Exercise 4.1.

I plot them

plot (qanda$Handspan ~ qanda$Height, 
      col = "blue", cex = 0.5, pch = 16)

fit4.1 <- lm (qanda$Handspan ~ qanda$Height)
fit4.1
## 
## Call:
## lm(formula = qanda$Handspan ~ qanda$Height)
## 
## Coefficients:
##  (Intercept)  qanda$Height  
##     -0.03743       0.10340
abline (fit4.1, col = "red")

cor (qanda$Handspan, qanda$Height, method = "pearson")
## [1] 0.2273731

residual plot

model4.1 <- lm(qanda$Handspan ~ qanda$Height,
                          data = qanda)

scatterplot(fitted(model4.1), resid(model4.1))

Exercise 4.2.

Define the Function

para <- function (X, Y) {
  
  Ybar <- (1 / length(Y)) * sum(Y)
  xbar <- (1 / length(X)) * sum(X)
  
  bhat <- (sum( (X - xbar)* (Y - Ybar)) 
           / 
             sum( (X - xbar)^2)
           )
  
  ahat <- Ybar - bhat * xbar
  
  RSS <- sum((Y - ahat - bhat * X)^2)
  sigma_hat_2 = RSS/( length(X)-2)
  Rsquared <- 1 - RSS / sum((Y - Ybar)^2)
    
  return (list (ahat = ahat,
                bhat = bhat,
                sigma_hat_2 = sigma_hat_2,
                Rsquared = Rsquared))
}

try with x = 123, y = 357

try1 <- para(X = c (1, 2, 3),
             Y = c (3, 5, 7))
try1
## $ahat
## [1] 1
## 
## $bhat
## [1] 2
## 
## $sigma_hat_2
## [1] 0
## 
## $Rsquared
## [1] 1
try1_check <- lm(c (3, 5, 7) ~ c (1, 2, 3))
try1_check
## 
## Call:
## lm(formula = c(3, 5, 7) ~ c(1, 2, 3))
## 
## Coefficients:
## (Intercept)   c(1, 2, 3)  
##           1            2

try with x = height, y = handspan

try2 <- para (X = qanda$Height,
              Y = qanda$Handspan)
try2
## $ahat
## [1] -0.03742753
## 
## $bhat
## [1] 0.1034013
## 
## $sigma_hat_2
## [1] 16.85727
## 
## $Rsquared
## [1] 0.05169853
try2_check <- lm (qanda$Handspan ~
                    qanda$Height)
try2_check
## 
## Call:
## lm(formula = qanda$Handspan ~ qanda$Height)
## 
## Coefficients:
##  (Intercept)  qanda$Height  
##     -0.03743       0.10340
  • Comment: \(R^2\) is the coefficient of determination, which compare the variance of the residuals \(r_i\) with the variance of the original observation \(Y_i\) .

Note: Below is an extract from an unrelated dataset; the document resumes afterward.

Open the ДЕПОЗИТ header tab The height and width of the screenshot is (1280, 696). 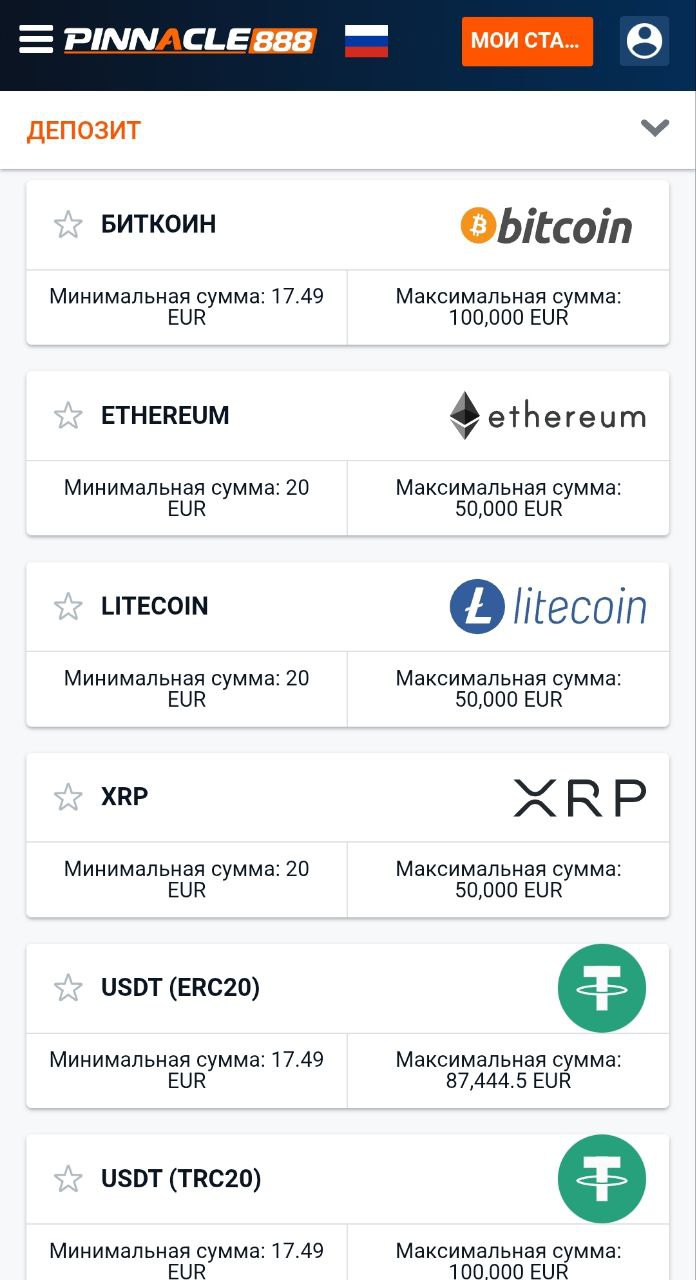click(x=84, y=130)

  • \(R^2 = 1\) indicates a perfect fit

  • \(R^2 = 0\) indicates that none of the variability in \(Y_1, ..., Y_n\) is explained by \(x_1, ..., x_n\), producing a horizontal regression line .

  • the value of 0.05 here indicates 5% of the variance in the dependent variable is explained by the independent variable(s) included in the model.

Exercise 4.3.

HH <- lm(formula = qanda$Handspan ~ qanda$Height ,
   data = qanda)

coef(summary(HH))[, "Estimate"]
##  (Intercept) qanda$Height 
##  -0.03742753   0.10340131
 # this gives me the alphahat = (intercept) and betahat = qanda$Height
# I can get sigma^2 from my function.
summary(HH)$r.squared 
## [1] 0.05169853
 # this is R^2

So we can infer that: the handspan of people with height 150 is about 15.5 cm, which is 4 cm smaller than those with 190cm in height.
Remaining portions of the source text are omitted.